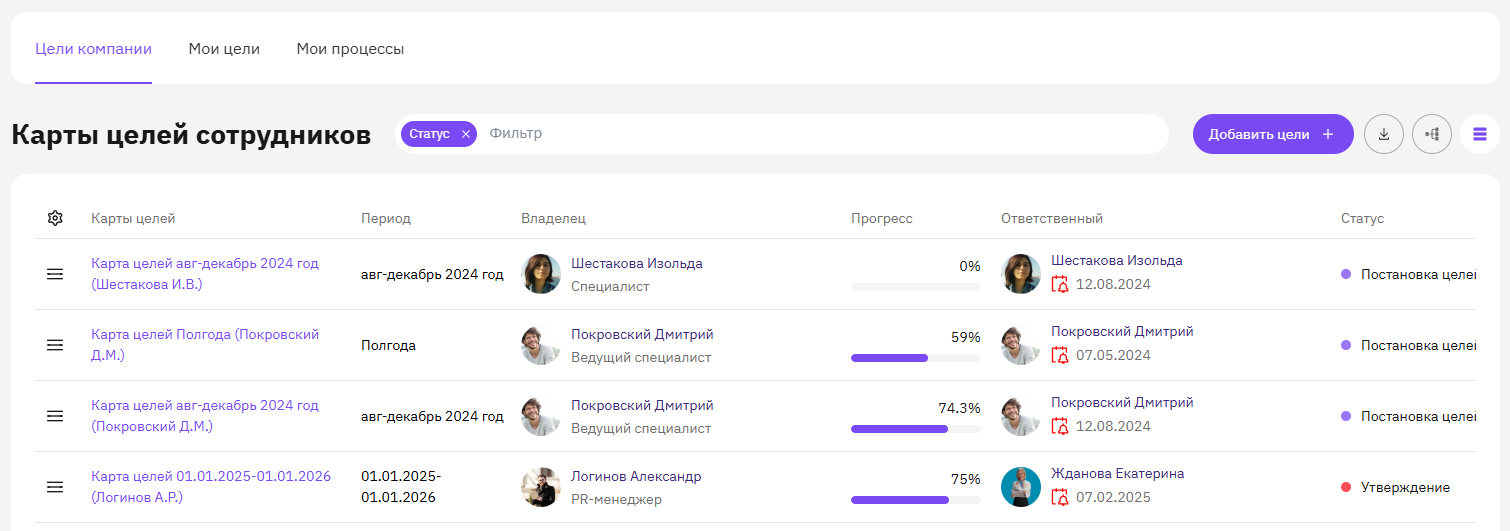Sort by Прогресс column header
Image resolution: width=1510 pixels, height=531 pixels.
pos(882,218)
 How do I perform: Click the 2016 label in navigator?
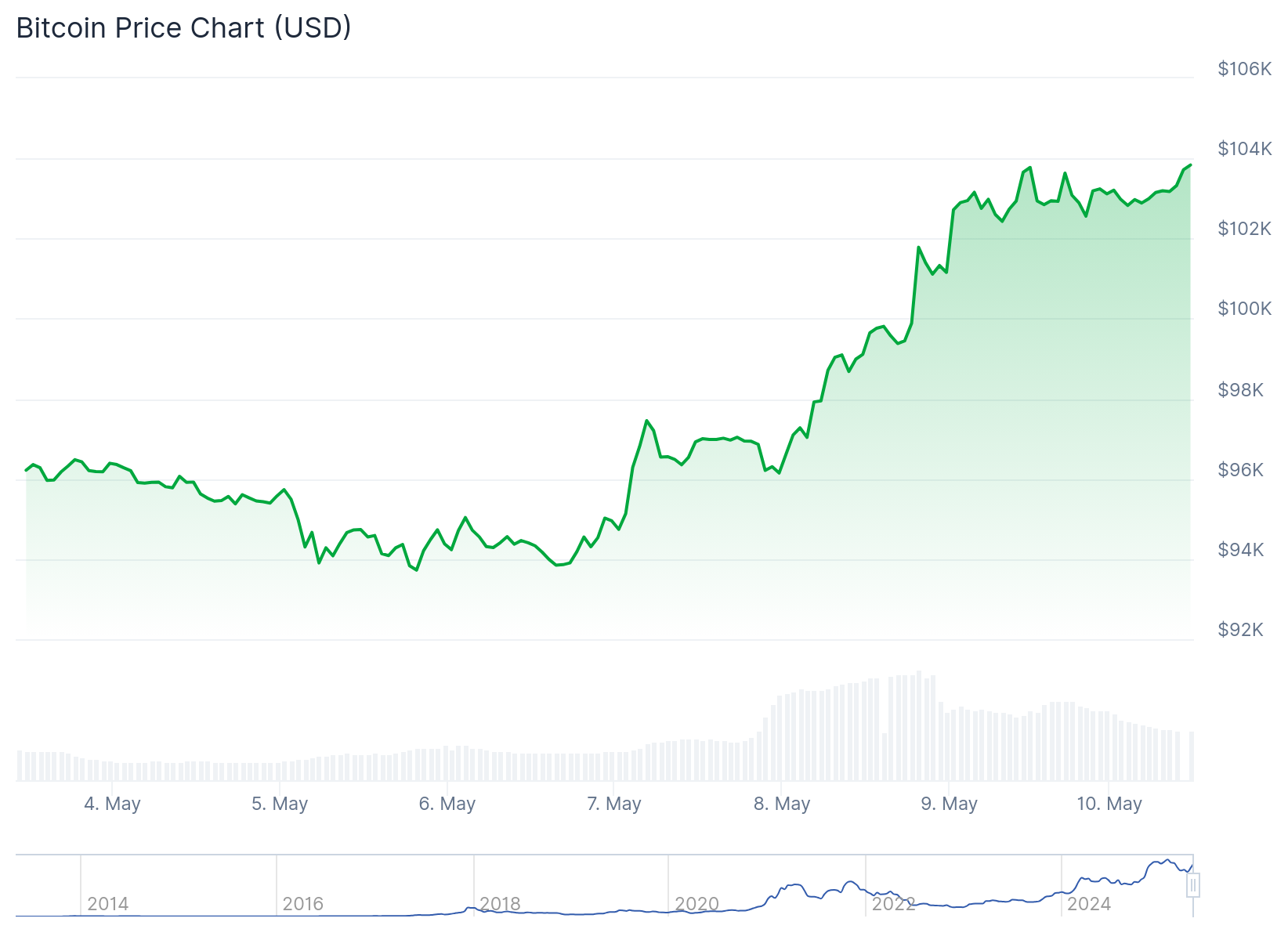(303, 904)
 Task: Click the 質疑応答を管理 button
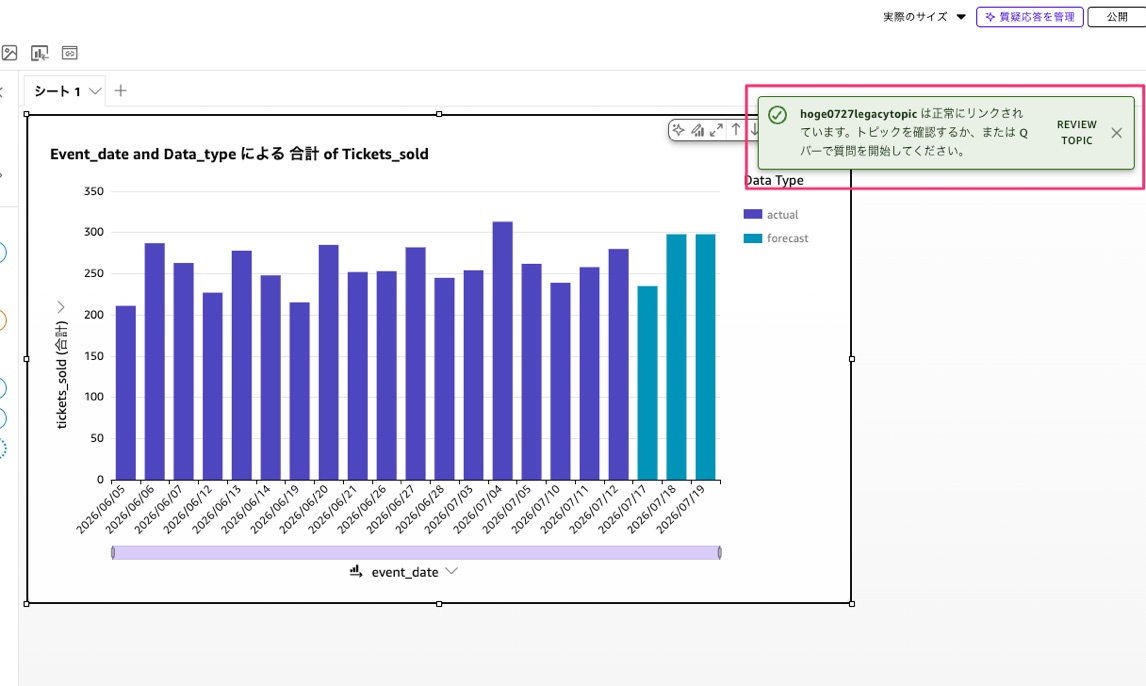pos(1030,17)
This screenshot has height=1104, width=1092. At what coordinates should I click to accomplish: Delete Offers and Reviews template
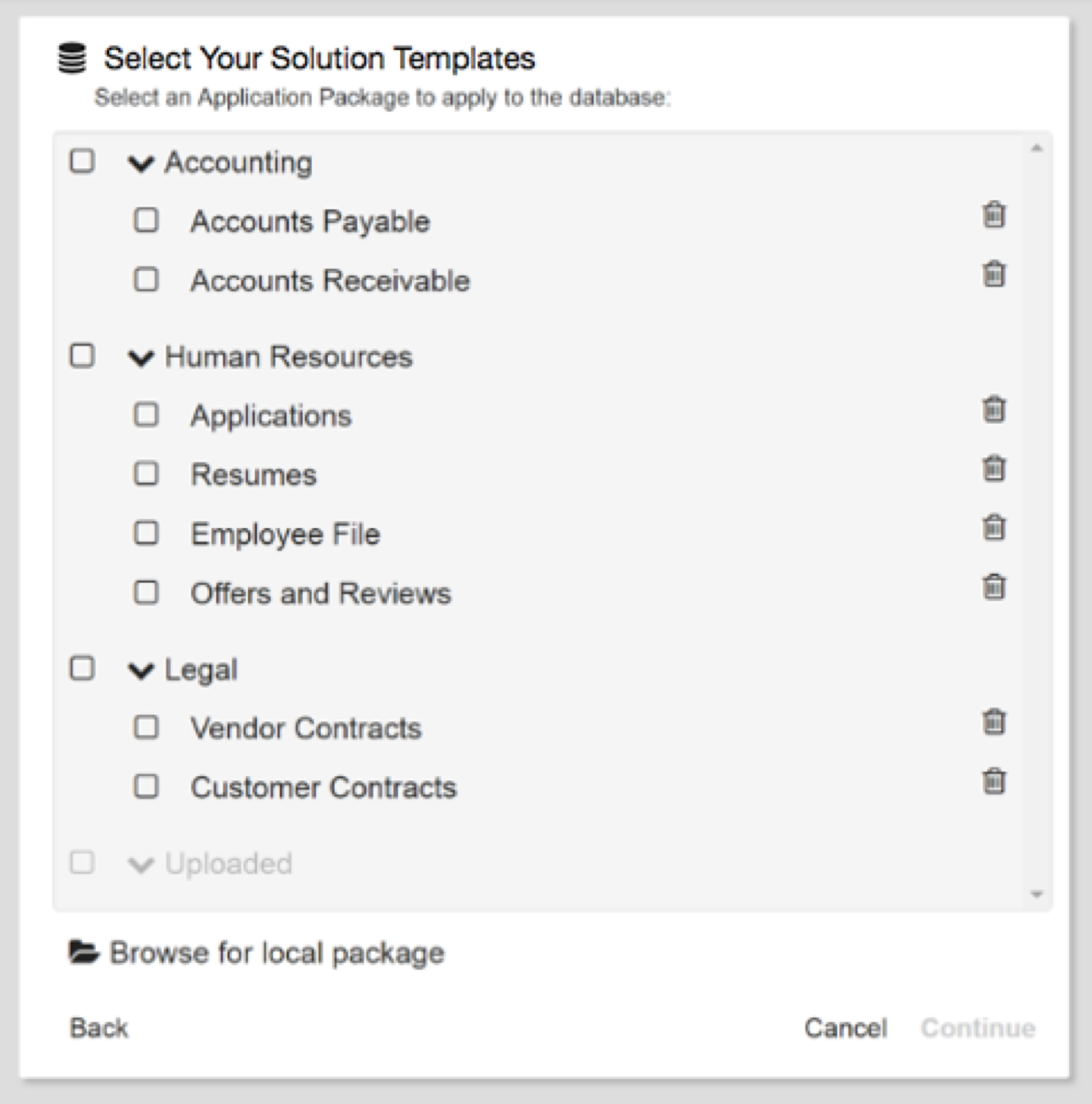[x=994, y=587]
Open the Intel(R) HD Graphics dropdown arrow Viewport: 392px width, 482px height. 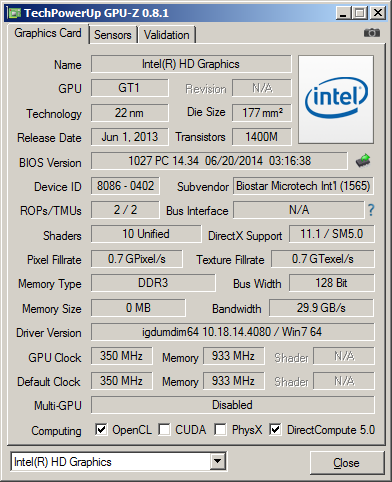[217, 461]
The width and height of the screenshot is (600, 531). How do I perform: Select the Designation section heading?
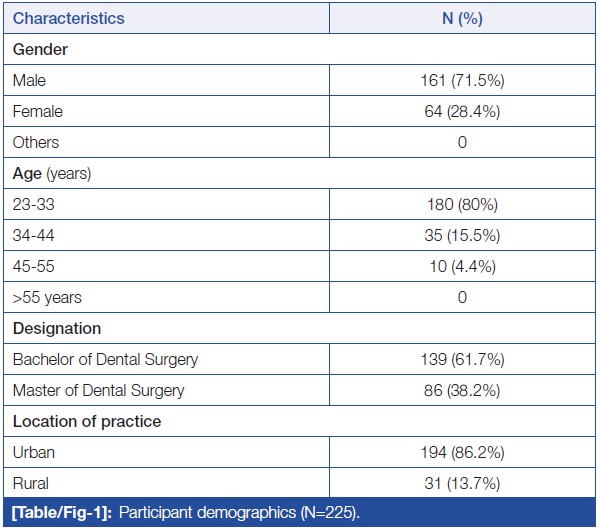[x=57, y=328]
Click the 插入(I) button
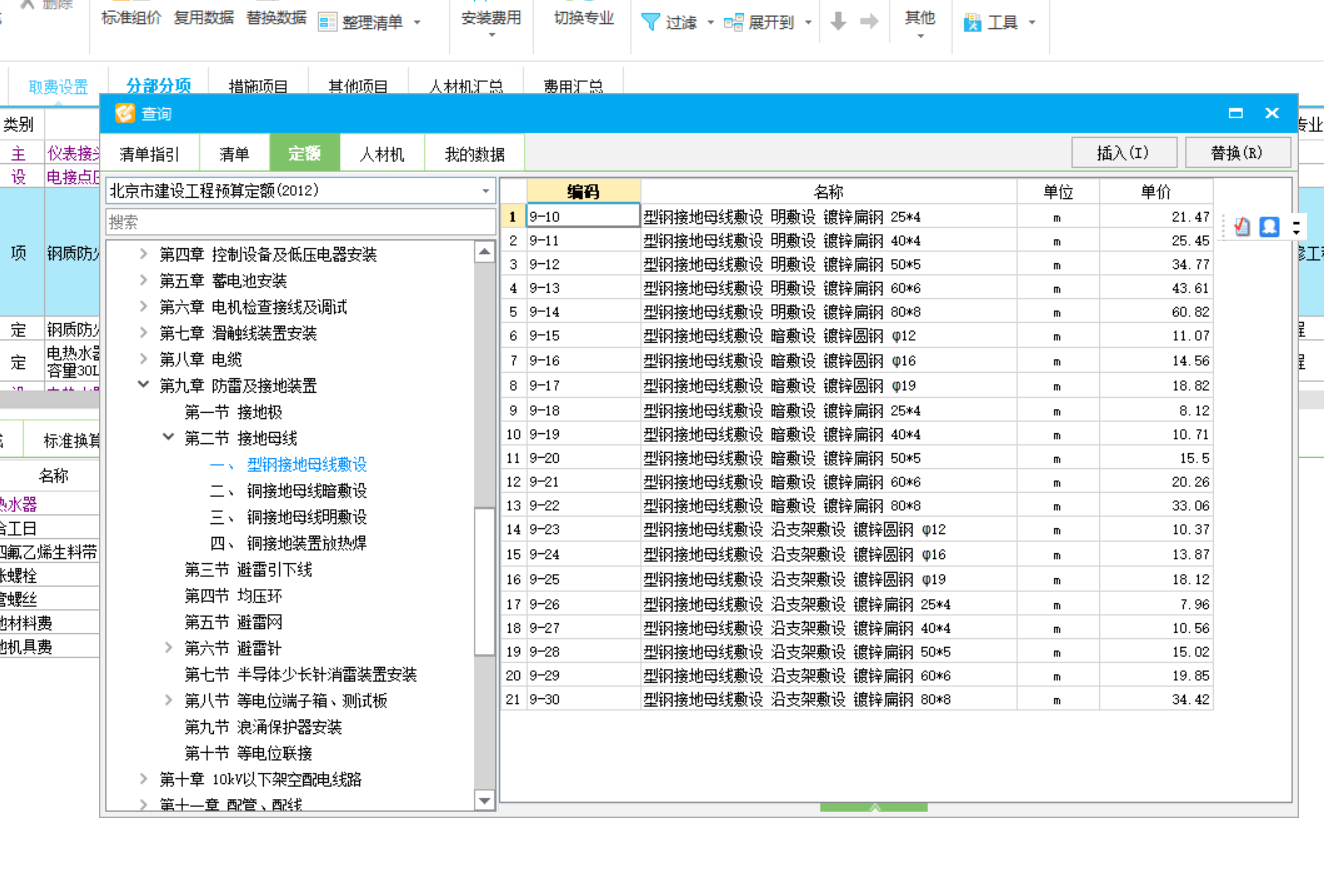 tap(1123, 153)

WHAT IS NEEDED: Only the lines from the one holding "The width and" to the last line of the entries above should be printed, exactly as they appear and with no pictures.

EXERCISE OUTPUT:
The width and height of the screenshot is (600, 531). How do I perform: Select the Designation section heading?
[x=57, y=328]
Click the 插入(I) button
 tap(1123, 153)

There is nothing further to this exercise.